Из Палермо я улетела в Милан. Каждый день звонила Марии, каждый день спрашивала в книжном магазине, появилась ли наконец «Одна простая история», но все отвечали, что ждут завтра, послезавтра. И в Палермо ждали каждый день. 18 ноября я ужинала у известного критика Франко Фортини, который получил книгу — иногда критикам посылают раньше, мне эта маленькая книжка показалась замечательной, в ней Шаша как бы подводил итоги своей работы, своей борьбы за правду и справедливость. Я позвонила Марии 19-го утром и сказала, что сейчас кончила читать, что книга замечательная и что я тотчас начну перечитывать второй раз. Она говорит: «Пойду скажу Леонардо».
О том, как все было дальше, мне рассказал один из ближайших друзей Шаши и один из самых знаменитых фотографов Италии — Фердинандо Шанна. Он живет в Милане, но 19 ноября было воскресенье, он весь день пробыл у них, вернулся в Милан последним самолетом. Леонардо при мне еще сидел на диване, тут он уже лежал в постели.

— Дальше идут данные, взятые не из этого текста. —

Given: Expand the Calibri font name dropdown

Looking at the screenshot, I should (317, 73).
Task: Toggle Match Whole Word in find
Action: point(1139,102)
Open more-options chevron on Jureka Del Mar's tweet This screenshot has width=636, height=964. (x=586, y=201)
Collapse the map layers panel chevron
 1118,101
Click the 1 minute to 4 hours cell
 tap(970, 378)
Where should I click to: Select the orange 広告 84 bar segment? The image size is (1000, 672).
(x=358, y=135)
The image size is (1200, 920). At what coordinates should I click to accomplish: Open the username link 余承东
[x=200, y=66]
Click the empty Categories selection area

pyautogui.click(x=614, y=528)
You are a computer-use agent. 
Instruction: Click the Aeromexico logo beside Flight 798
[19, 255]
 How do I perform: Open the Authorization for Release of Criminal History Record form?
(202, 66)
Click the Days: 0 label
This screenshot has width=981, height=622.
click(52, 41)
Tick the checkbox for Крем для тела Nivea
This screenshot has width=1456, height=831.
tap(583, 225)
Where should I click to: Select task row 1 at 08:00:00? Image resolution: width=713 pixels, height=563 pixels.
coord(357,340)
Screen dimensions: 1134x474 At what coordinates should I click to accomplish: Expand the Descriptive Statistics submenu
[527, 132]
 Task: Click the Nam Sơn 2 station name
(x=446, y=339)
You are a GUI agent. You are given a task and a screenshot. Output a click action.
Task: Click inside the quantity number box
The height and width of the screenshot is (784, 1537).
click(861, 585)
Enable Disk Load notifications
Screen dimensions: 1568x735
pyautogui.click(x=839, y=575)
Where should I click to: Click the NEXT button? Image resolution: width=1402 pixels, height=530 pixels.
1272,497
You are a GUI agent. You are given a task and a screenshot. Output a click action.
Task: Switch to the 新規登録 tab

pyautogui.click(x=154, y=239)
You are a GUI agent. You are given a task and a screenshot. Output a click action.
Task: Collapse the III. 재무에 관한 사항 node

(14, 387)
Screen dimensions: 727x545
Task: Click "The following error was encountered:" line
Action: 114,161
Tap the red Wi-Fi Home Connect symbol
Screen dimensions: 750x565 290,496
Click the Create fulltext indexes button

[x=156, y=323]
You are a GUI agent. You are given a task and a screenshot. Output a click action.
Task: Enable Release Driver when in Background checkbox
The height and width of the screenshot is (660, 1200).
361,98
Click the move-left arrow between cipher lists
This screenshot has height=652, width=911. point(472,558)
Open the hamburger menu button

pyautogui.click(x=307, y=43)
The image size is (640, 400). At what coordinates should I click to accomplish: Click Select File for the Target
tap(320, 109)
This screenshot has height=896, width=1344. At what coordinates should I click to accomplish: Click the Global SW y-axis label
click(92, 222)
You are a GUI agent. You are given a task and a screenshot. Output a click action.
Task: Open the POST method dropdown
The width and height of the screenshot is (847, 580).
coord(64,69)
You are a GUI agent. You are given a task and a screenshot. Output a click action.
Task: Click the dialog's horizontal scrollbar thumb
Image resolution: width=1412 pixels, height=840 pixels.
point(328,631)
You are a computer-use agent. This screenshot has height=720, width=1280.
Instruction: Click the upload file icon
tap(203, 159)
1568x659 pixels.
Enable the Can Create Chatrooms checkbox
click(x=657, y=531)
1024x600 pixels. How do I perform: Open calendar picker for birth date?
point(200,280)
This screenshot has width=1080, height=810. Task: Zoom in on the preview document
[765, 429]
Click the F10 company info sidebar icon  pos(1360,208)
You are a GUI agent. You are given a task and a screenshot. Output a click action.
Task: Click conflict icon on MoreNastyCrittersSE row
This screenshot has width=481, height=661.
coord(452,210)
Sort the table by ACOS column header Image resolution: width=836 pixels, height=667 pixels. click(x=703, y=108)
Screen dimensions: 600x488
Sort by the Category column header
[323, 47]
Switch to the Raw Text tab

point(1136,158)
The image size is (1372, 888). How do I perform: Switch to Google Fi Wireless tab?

Когда Мария сказала ему о том, что я звонила и что сейчас начну перечитывать книжку во второй раз, Леонардо ответил: «А я уже не прочту». Потом, поскольку мое имя всплыло в разговоре, Леонардо сказал Шанне: «Я ее очень люблю, я счастлив, что она приехала». Шанна, как и все, понимал близость конца, но все же не мог предположить, что остались не дни, а часы.
Шанна позвонил мне 20 ноября в 8 часов 10 минут утра, сразу после того, как ему сообщили, и за полчаса до того, как о кончине Леонардо Шаши известило радио. И приехал ко мне. Никогда не забуду, что он приехал, привез мне свою книжку избранных фотографией Леонардо и пробыл со мной пару часов. Он не хотел оставлять меня одну, и тут уже можно было не сдерживаться, а плакать вместе.
Похороны были назначены на вторник 22 ноября. Я не поехала туда, потому что воображала, что будет: обычная риторика. Даже смерть, даже последнее прощание могут вылиться в почти светскую церемонию, и считалось как бы престижным присутствовать на похоронах такого человека. Кто горюет, вряд ли произносит речи. Но меня попросила туринская «Стампа», в которой Леонардо часто печатался, и я продиктовала им статью, напечатанную в день похорон. Статья прозвучала как вполне сознательный вызов, который отлично поняли, кому следовало понять. А церемония похорон, кстати, была именно такой, какой я ее себе представляла, потому что очень люблю итальянцев, но никак не идеализирую.
Потом — конгресс в Агридженто. Тут я жила у Марии несколько дней и до и после конгресса. Было очень хорошо и бесконечно грустно. Мне было тяжело расставаться с ней, но надо было непременно поехать на север — в Милан, Турин. Мы часто перезваниваемся, она знает, что у нас выйдет этот том, и рада. Ни она, никто из семьи, никто из самых близких друзей не умеет читать по-русски. Но по крайней мере будут судить о составе тома и, надеюсь, будут довольны.
Когда мы прощались с Марией, она все спрашивала: «Но ты вернешься, ты вернешься?» Не знаю, вернусь ли я. Будем верить в судьбу со всем тяжелым, но и со всем хорошим, что она нам готовит. Одно я могу сказать уверенно: Се ne ricorderemo di questo pianeta.
СМЕРТЬ
ИНКВИЗИТОРА
А равно поведать тебе про Инквизицию и сказать вред от чинимого в сем королевстве Инквизитором и сановниками его произвола касательно преследования судом и что не было у нас никакого способа апеллировать и что дожили мы до величайших на свете беспорядиц в сем городе и что Инквизитор и все иже с ним только и делали что отымали деньги.
А равно сказать тебе что никогда с оною Инквизицией не примиримся…
Эти слова, нацарапанные на стене в одной из камер палаццо Кьярамонте, который занимала с 1605 по 1782 год инквизиция, удается расшифровать в 1906 году Джузеппе Питре в числе других надписей — слов отчаяния, страха, предостережения, молитвы, — перемежающихся рисунками — ликами святых, аллегориями, предметами воспоминаний или грез.